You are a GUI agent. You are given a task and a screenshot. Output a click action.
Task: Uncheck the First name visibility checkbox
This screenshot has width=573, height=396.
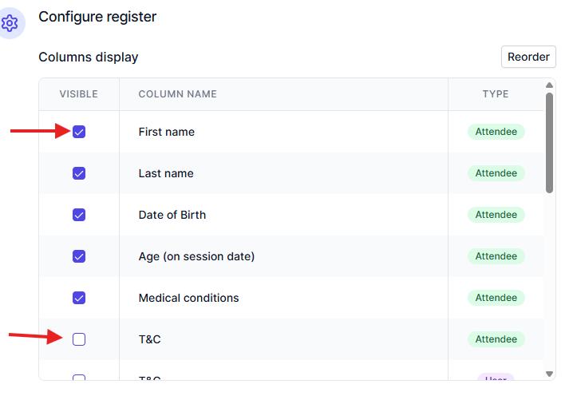79,132
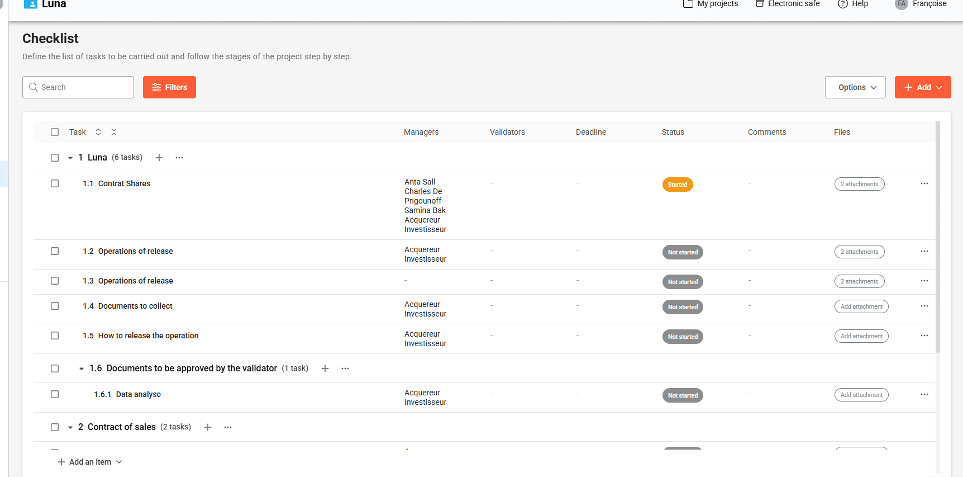Screen dimensions: 963x477
Task: Collapse the Luna group with its arrow
Action: pos(70,158)
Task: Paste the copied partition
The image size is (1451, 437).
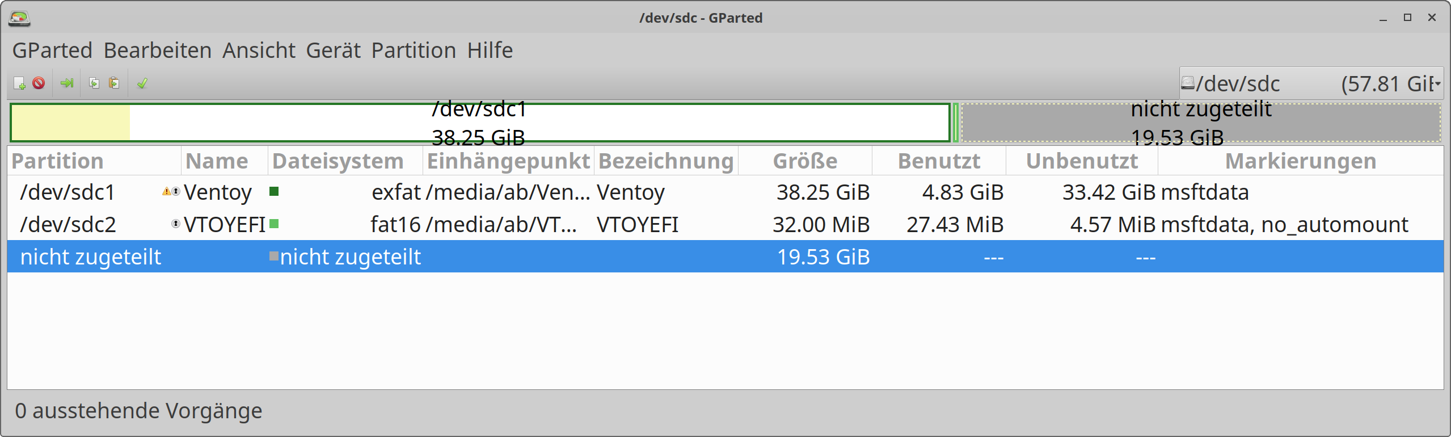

- [What is required]: Return the whole listing, word for word, and leave out every picture.

- [Your solution]:
You are a GUI agent. You are given a task and a screenshot. Output a click action.
Task: Uncheck the First name visibility checkbox
This screenshot has width=573, height=396.
79,132
Screen dimensions: 963x477
Task: Collapse the Luna group with its arrow
Action: pos(70,158)
Task: Paste the copied partition
The image size is (1451, 437).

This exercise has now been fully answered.